I have a much more comprehensive driver set on the way, but all the "gun" wrenches are either those awful combo tool types or the crows foot variety, both of which do not even offer all the sizes I find myself in need of (and are often still too thick to boot). Plus I have enough of them already to know I do not want more.

So what are your recommendations for a nice, thin wrench set that covers everything from, say .5 in to 1.75 inch (and metric equivalents, because I have a lot of European stuff too)? It does not have to be a "gun" specific set, it just has to be good quality and thin enough to get a few of them stacked together in a small space.

This stack is impossible to deal with with my current tool set, especially the bottom nut (the actual muzzle device) because it is "protected" by a spacer.

As for punches I have a basic hardware set as well as a good Wheeler set, but the hardware set is a bit too limited in variety and the Wheeler set is a bit too short for every application. I am looking for good recommendations that people use and like there too.

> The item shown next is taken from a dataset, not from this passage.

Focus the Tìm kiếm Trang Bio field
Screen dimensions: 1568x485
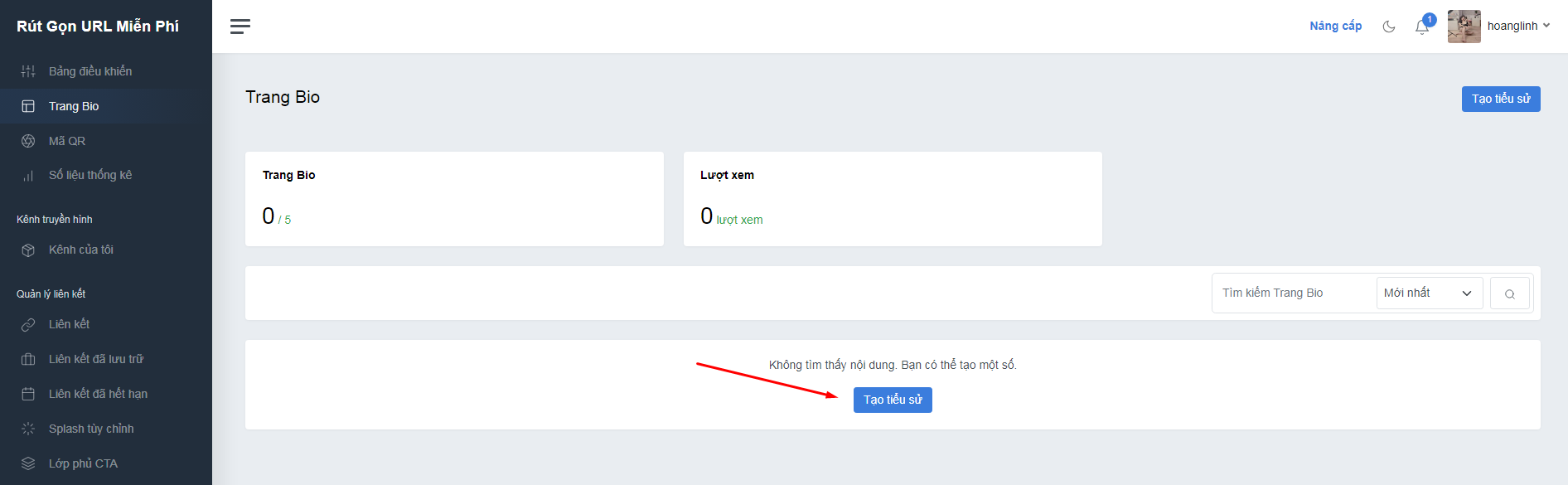pyautogui.click(x=1293, y=293)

And if there are any other specialty tools you find useful, like strap wrenches or weird spanner bits or whatever go ahead and post those too. I am a massive tool nut, and my firearms nuttery is only a small extension of that.
 
Skinny wrench drawer...
a5INT73h.jpg
 
Punches: If it from Starrett, it's gtg. Also...if you're doing a lot of work...a set of sacrificial starter punches is probably worth the small investment. Brownells or Midway for that and any other punches you need.

A set of dental picks...in metal and plastic.

Dawsons Extractor Removal Tool is wonderful if you're working on 9mm 1911's...


These little armorer tools are da BombDiggity!


And Vibra-Tite VC-3 thread locker is fantastic stuff if you don't know about it. It's designed for screws that may need periodic adjustment from time to time. You can make five adjustments before the screw needs to be recoated. The stuff is great for things like tension adjustment screws on holsters and such. It's a little pricey but a bottle goes a long way
 
Ok, I know they may not be the best, however, check Amazon for thin open end wrench sets. They offer them in both SAE and metric. One set I saw was 3mm thick.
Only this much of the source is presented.